Losing streaks get frustrating, especially at the professional level and when players are permitted to throw bats and sticks and we just think it’s funny..there’s something wrong with us. Check out Wally Backman here in a minor league game. (there is a lot of cursing here so be forewarned).

When I was a reporter I saw coaches and players with poor attitudes and guys who would just yell at people for no reason. Intimidation was always the role of the day for most of these guys.

It’s just wrong. At any level. Looking back I only remember one high school coach really yelling in a hateful way towards his players when I played high school sports. My soccer, baseball and especially my cross country coach were all extremely positive men and great role models…and sure they got mad at us once in awhile. Sure they yelled and were driven individuals and they would implore us to try our hardest and would groan when we made errors, or turned a ball over, or were dogging it out there.

But none of them ever threw a ball at me, pushed me or called me a horrible name.

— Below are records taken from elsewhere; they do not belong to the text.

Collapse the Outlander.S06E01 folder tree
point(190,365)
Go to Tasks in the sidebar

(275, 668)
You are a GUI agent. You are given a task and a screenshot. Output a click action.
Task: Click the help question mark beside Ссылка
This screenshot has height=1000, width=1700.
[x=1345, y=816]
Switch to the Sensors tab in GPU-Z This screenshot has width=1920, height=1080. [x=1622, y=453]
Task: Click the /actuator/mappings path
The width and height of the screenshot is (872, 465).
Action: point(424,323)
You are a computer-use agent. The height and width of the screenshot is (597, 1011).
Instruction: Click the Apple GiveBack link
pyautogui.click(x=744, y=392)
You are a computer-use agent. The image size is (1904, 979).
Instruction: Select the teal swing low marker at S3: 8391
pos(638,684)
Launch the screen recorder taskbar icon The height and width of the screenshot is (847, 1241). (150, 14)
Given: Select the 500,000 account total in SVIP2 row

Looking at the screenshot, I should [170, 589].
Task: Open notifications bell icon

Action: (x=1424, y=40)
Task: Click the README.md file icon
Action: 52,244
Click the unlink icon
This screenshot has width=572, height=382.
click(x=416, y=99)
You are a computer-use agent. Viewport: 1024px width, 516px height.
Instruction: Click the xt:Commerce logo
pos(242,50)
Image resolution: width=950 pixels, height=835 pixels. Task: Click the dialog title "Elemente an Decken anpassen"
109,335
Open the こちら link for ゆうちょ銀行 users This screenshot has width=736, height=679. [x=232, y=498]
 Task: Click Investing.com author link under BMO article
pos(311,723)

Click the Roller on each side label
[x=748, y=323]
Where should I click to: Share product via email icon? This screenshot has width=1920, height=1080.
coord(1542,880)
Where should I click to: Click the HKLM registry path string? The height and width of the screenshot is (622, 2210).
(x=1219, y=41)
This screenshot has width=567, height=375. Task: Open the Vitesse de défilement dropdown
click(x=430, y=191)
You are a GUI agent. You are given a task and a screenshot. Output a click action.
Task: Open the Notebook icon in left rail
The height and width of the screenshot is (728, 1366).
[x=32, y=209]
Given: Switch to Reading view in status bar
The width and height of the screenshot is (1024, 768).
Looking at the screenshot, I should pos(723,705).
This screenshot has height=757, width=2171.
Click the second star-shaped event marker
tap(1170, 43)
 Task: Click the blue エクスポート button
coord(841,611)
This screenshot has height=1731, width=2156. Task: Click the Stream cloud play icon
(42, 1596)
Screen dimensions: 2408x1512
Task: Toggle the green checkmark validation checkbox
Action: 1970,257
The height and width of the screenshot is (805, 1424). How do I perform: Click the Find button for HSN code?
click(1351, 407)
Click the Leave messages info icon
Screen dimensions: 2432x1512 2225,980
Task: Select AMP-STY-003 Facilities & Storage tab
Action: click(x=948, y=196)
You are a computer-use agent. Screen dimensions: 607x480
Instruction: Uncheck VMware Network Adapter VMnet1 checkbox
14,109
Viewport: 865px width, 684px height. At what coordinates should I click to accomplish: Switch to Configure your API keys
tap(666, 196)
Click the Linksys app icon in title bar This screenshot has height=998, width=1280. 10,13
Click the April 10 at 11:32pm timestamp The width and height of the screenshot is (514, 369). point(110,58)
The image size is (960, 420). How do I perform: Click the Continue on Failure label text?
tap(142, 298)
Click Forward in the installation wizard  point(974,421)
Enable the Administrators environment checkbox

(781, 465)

Guys sometimes make fun of each other and call each other names in jest. And I know I’ve taken part in that at times, especially in my younger years. But men need to be mature enough to control their emotions and clearly Coach Rice is out of control.

That’s not acceptable.

A final word or two: If you are a coach and you are that out of control, how out of control will your players be? Tom Landry, the famed Dallas Cowboys coach was often emotionless on the sidelines and he seemed to get the best out of his players. Mike Krzyzewski of Duke always seems rather measured on the sidelines. Here’s the worst from him…and I think this is about the level of anger that can be tolerated.

Players often need a coach who can keep his head clear when everyone else is losing theirs. It’s called being a good manager. Sometimes you do need to fight for your players and to try to keep the ref or ump honest when they make a bad call and lobby for getting a call right when you can. But you more apt get a call when you reason with those guys than scream at them.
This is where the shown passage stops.